Robin Kaiser-Schatzlein at The New Republic writes about a new book, Lost at Sea: Poverty and Paradise at the Edge of America, by Joe Kloc, about what The New Republic calls, “The Last Days of the Boat-Dwellers of Sausalito: How a California town destroyed an affordable enclave along its coast.” In retelling the story of how Sausalito, California has moved over the years to put an end to the ramshackle flotilla of houseboats anchored in its harbor, Kaiser-Schatzlein says,
The housing crisis has a narrative problem, which is that it never ends. Camps are cleared only to reappear elsewhere; a story of people housed is followed by a report that overall homelessness grows; tenants organize against a greedy landlord, and their fight drags on for years unresolved. Unhoused people have to go somewhere, and they will likely end up in a tent city under a highway, on federal land, doubled up with family, living in vans, or perhaps incarcerated. The anchorage was one of many obscure respites for those fleeing the unaffordability of American life.
Calendar
April 17 — Legal Aid DC will host a Community Listening Session on D.C. Council Housing Bills, 5:00-7:00 p.m., at Martin Luther King Jr. Memorial Library, 901 G St. N.W., Conference Room 401-F. There will be an info session and Q&A on important bills being considered by the D.C. Council related to ERAP, affordable housing, eviction, rent control, and utilities.
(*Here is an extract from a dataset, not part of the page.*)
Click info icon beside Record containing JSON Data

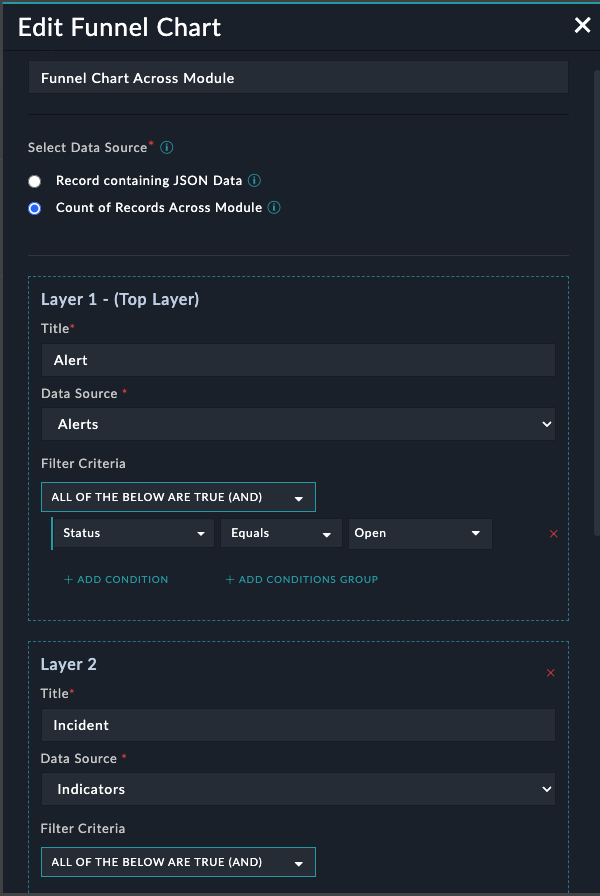click(254, 181)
April 21 — The NYU Furman Center will present a panel discussion on the scale of the opportunity to build affordable housing on land owned by Faith-Based Organizations (FBOs) in New York State and around the country, 8:45-10:00 a.m. More details and Zoom registration link here.
April 21 — Next regular meeting of ANC 3C (Cleveland Park and Woodley Park), virtual, 7:00-9:00 p.m. Meeting notice with agenda and Zoom pre-registration link here.
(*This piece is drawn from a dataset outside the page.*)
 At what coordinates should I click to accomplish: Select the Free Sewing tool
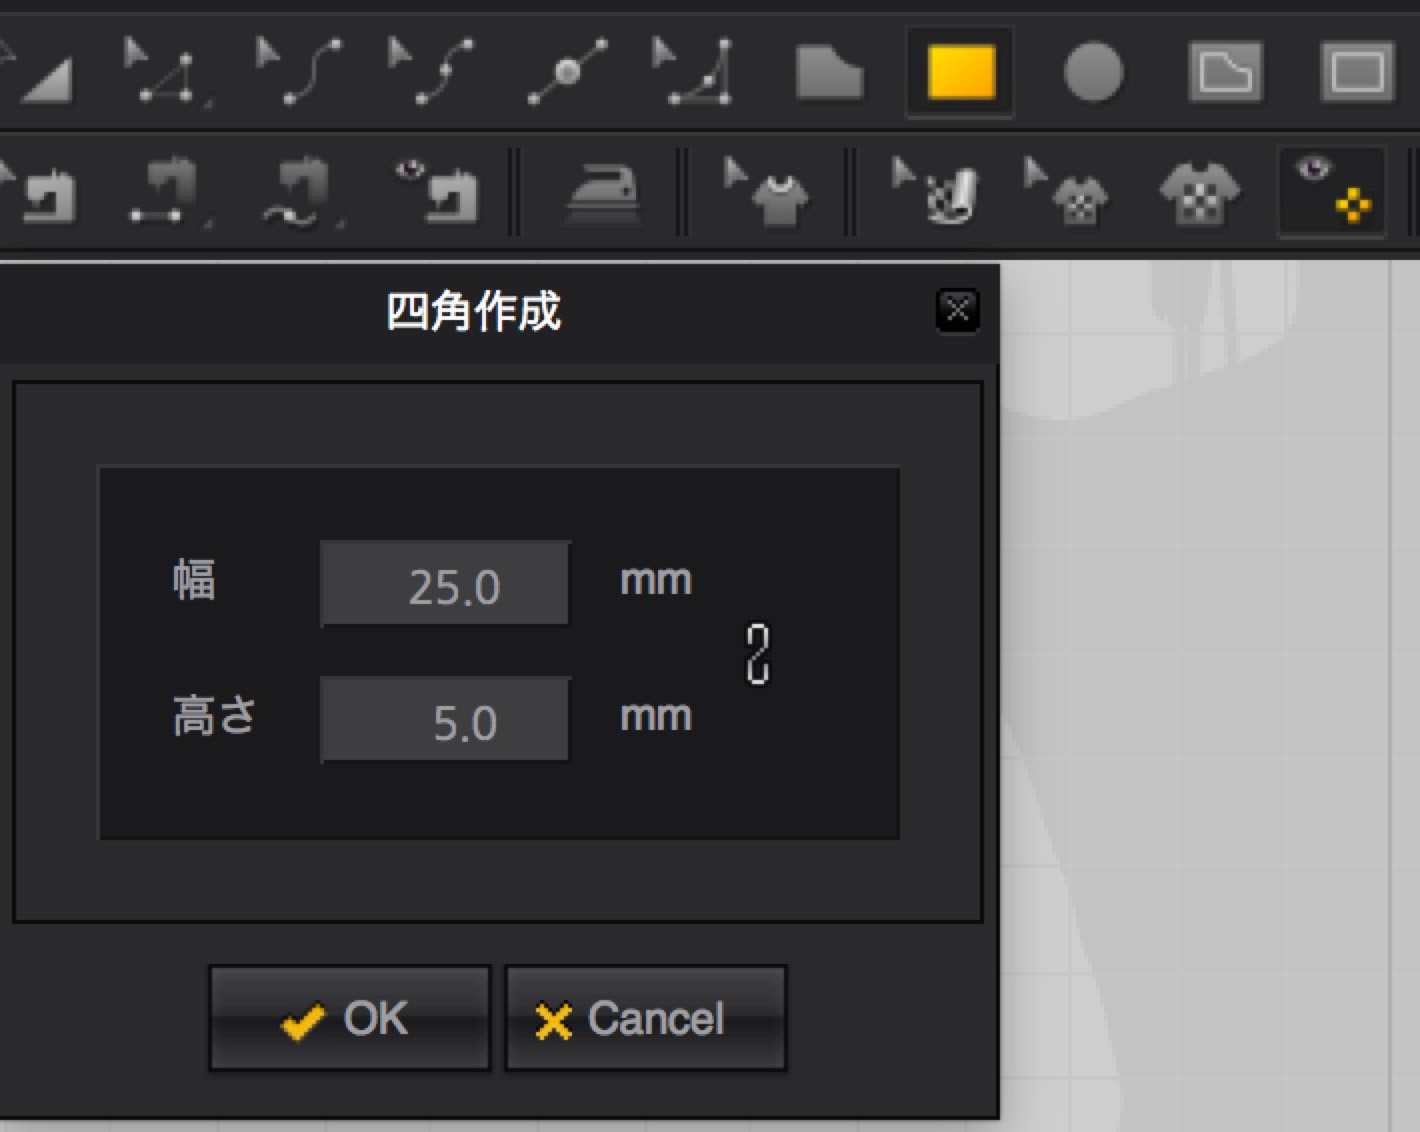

April 22 — Bisnow’s “DMV Affordable Housing Summit,” 9:00-12:00, Washington Marriott Capitol Hill, 175 L Street N.E. Session topics include: (1) The Future of Affordable Housing in the DMV: PPPs, Policy Shifts and Current Administration Changes; (2) Capitalizing on Opportunity: Navigating Public and Private Financing for Affordable Housing; and (3) Affordable Housing in High-Demand Neighborhoods: Balancing Affordability with Development Pressure. Tickets $132. More information here.
April 22 — Friendship Place will present a virtual information session about The Aston, the new bridge housing facility and program in West End D.C. for people experiencing homelessness, 12:00 noon. Zoom registration here.
April 22 — Next regular meeting of ANC 3F (Van Ness), 7:00-9:00 p.m., online.
April 23 — The Committee of 100 on the Federal City will present a Conversation on Why Many in DC Find Housing Unaffordable, 6:30-8:00 p.m. at First Congregational United Church of Christ, 945 G Street, N.W. Speakers are Professor Patrick Condon of the University of British Columbia, Patrick McAnaney, Director of Development at Somerset Development Company, and Yonah Freemark, Principal Research Associate at the Urban Institute’s Housing and Communities Division. Registration and additional details here.
April 23 — Online discussion, Zoning for Positive Change, 6:30-8:00. The Coalition for Smarter Growth and Ward3Vision will host a discussion with Code Studio, one of the national leaders on using innovative form-based approaches to zoning to guide change. More details and RSVP here.
May 8 — Next regular meeting of ANC 3E (Friendship Heights & Tenleytown), 7:30 p.m., online.
May 12 — Next regular meeting of ANC 3/4G (Chevy Chase), 6:30-8:30, virtually via Zoom.
May 13 — Next regular meeting of ANC 3A (Middle Wisconsin Avenue), 7:00 p.m., at the McLean Gardens Ballroom and virtually via Zoom.
May 28 — Deadline to submit comments to the Office of the Deputy Mayor for Planning and Economic Development (DMPED) on the eight proposals to redevelop the Chevy Chase Library and Community Center site and add affordable housing.